Embrayant comme un seul homme, notre grande copine l’opinion publique qui a un avis sur tout, et finit magistralement toutes sortes enquêtes avant que le premier procès verbal soit imprimé, a toutefois hésité entre le goulag pour cet odieux personnage qui transgresse toutes les lois pénales, l’éthique, la morale universelle, les conventions de Genève, et surtout la déontologie (bien que n’étant pas affecté à la PAF), et… le prix Nobel de la police nationale, parce que la sécurité, ma brave dame, ça n’a pas de prix, et qu’importe le nombre de cadavres innocents qui joncheront la route qui nous mènera vers l’absolu sécuritaire.
Mais le meilleur du pire est probablement venu de la police même. On n’est jamais trahi que par les siens, nul n’est prophète en son pays, et patati, et patata... Qu’ils étaient touchants, tous, ministre en tête, syndicats ensuite, la bouche en cul de poule, la mine catastrophée, avec leur séisme et leur grande tristesse, leur coup de tonnerre en forme de commissaire divisionnaire, et l’immense traumatisme pour la police nationale.
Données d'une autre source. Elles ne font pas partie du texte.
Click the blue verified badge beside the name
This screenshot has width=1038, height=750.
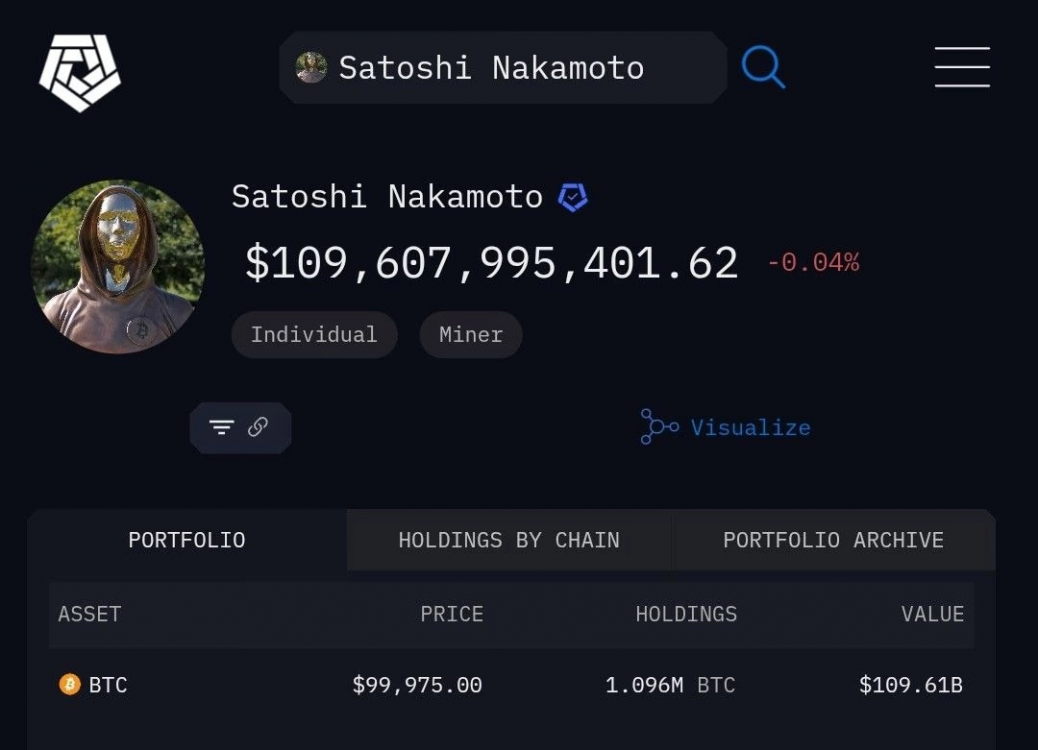tap(572, 197)
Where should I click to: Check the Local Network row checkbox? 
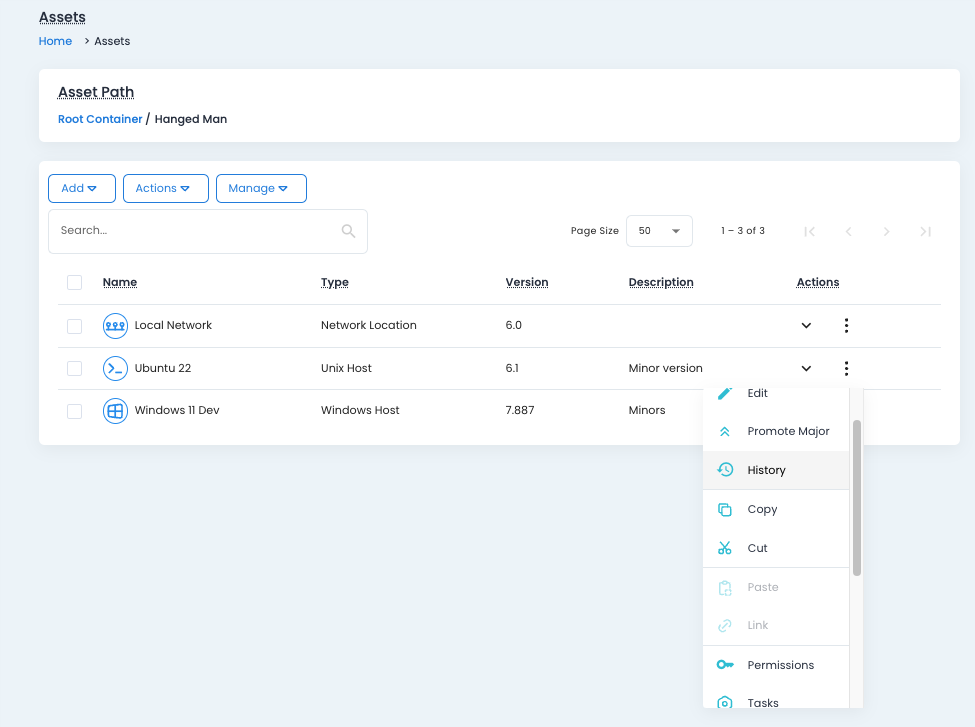[74, 326]
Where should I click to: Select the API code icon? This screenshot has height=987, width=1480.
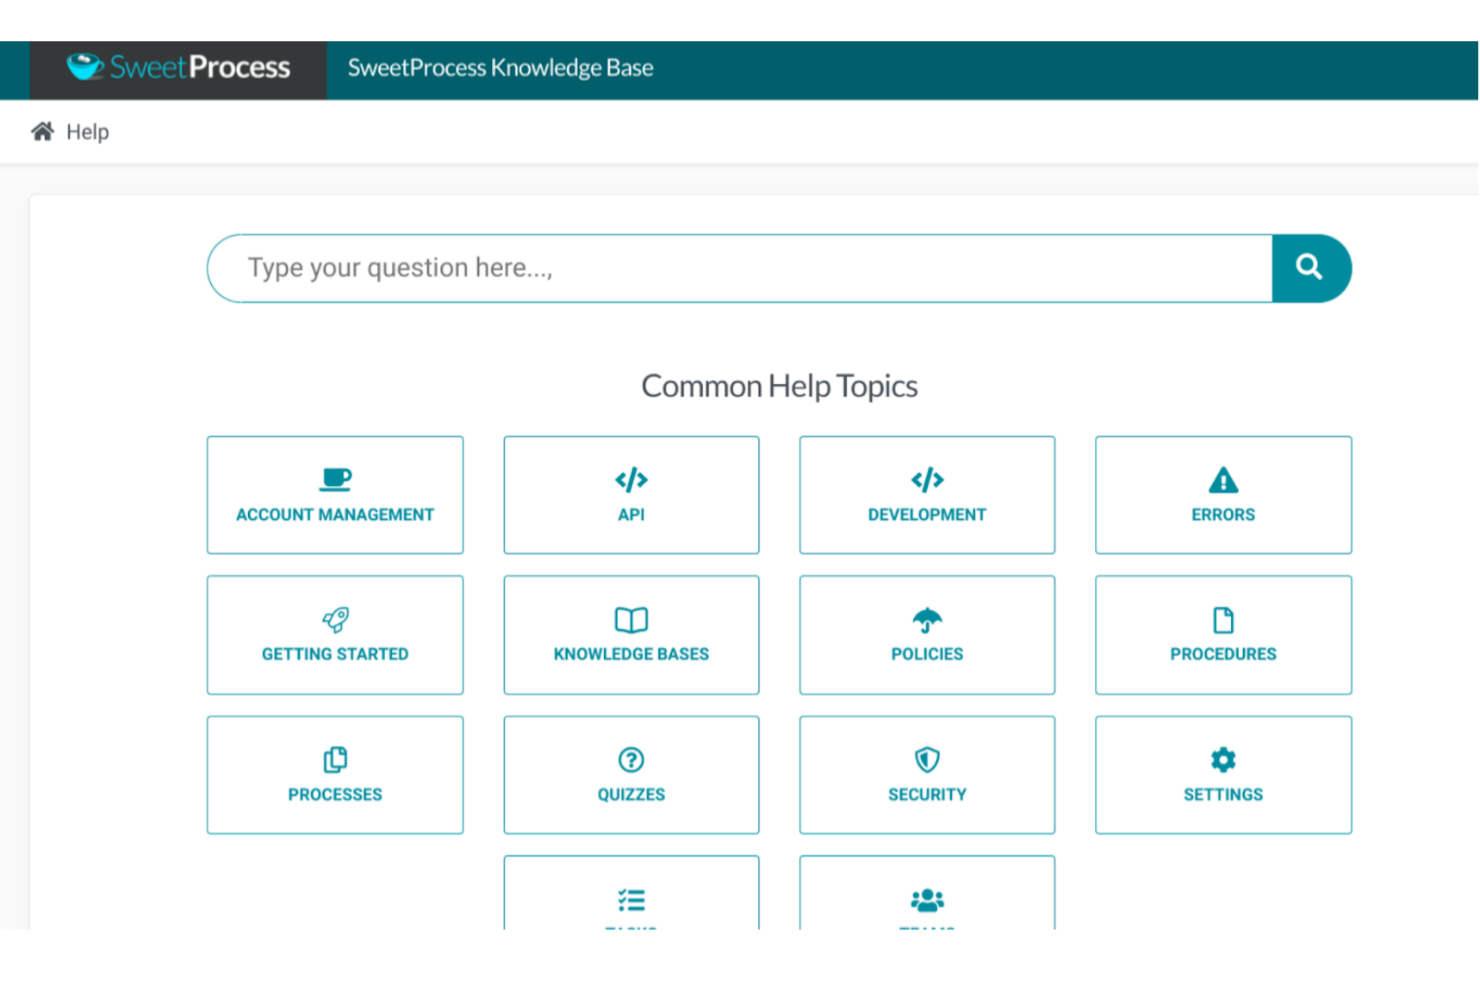pos(631,479)
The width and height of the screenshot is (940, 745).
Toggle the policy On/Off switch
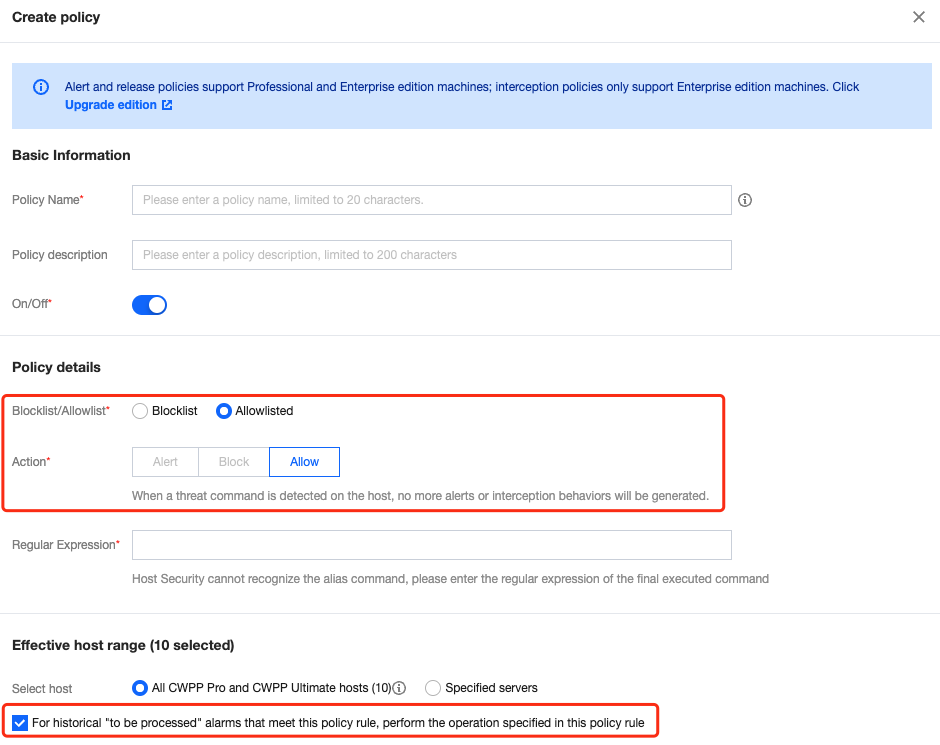(x=149, y=305)
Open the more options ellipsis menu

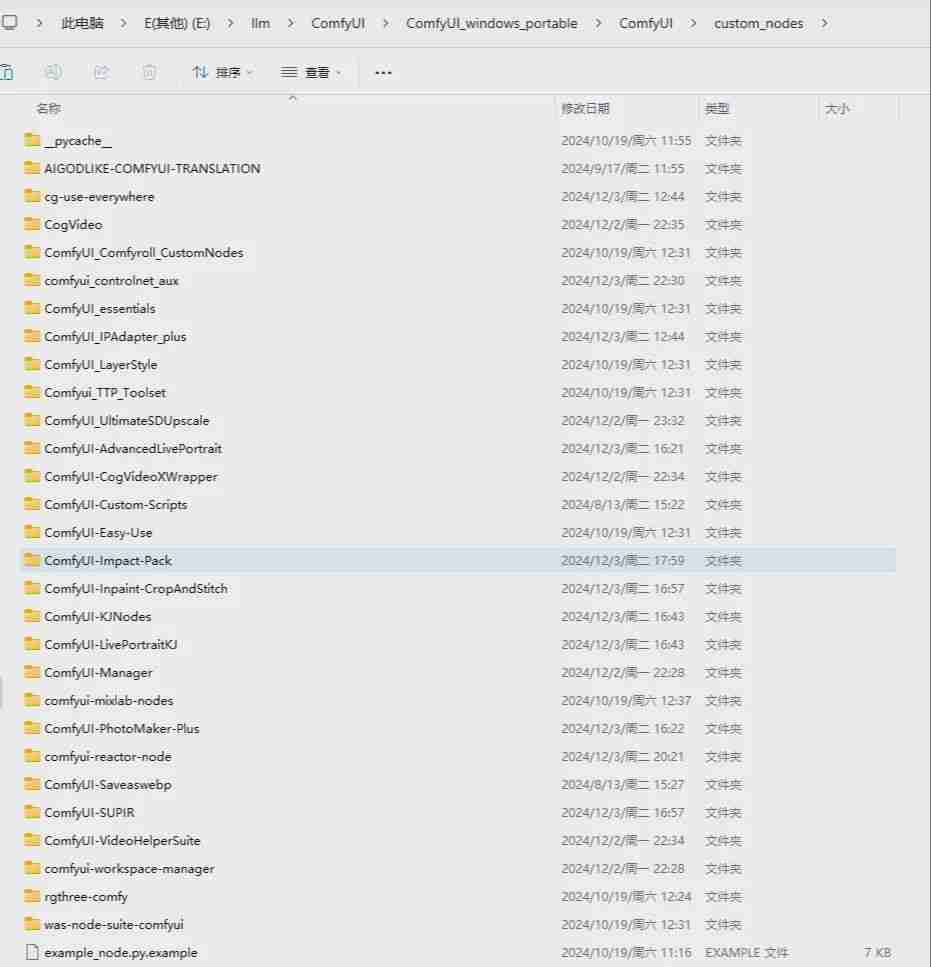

Immense. Traumatisme. Quelle hypocrisie.
Maintenant, il faut absolument que je vous parle de ma petite boite.
Et en préambule, que je vous explique quelque chose. Quand par exemple vous pénétrez dans un squat ou une cage d’escalier fréquentée par des gens bien sous tous rapports - que nous appelons dans notre jargon des individus - il arrive que des petits trucs en provenance des poches des individus tombent par terre. De la came, héroïne, herbe ou shit, le plus souvent. Logique et bon sens, si c’est par terre, c’est à personne, et si c’est à personne, ce n’est donc pas une preuve de quoi que ce soit.
Pour ne pas gaspiller cette marchandise, et à fortiori dans un louable souci de santé publique, et pour ne pas tirer au sort des coupables aléatoires - c'est-à-dire aussi pour ne pas faire de chiffre à tout prix - il arrivait que nous mettions ces produits de coté. Non pas pour les consommer comme d’aucuns meurent d’envie de le croire, mais pour s’en servir de menue monnaie d’échange. J’avais donc ma petite boite comme pas mal de monde, j’avais même hérité d’un reliquat de saisies à ajouter aux miennes en arrivant en tant que lieutenant dans ma nouvelle affectation. Celui dont j’avais récupéré le placard de vestiaire était un sacré chasseur, et ça se sentait…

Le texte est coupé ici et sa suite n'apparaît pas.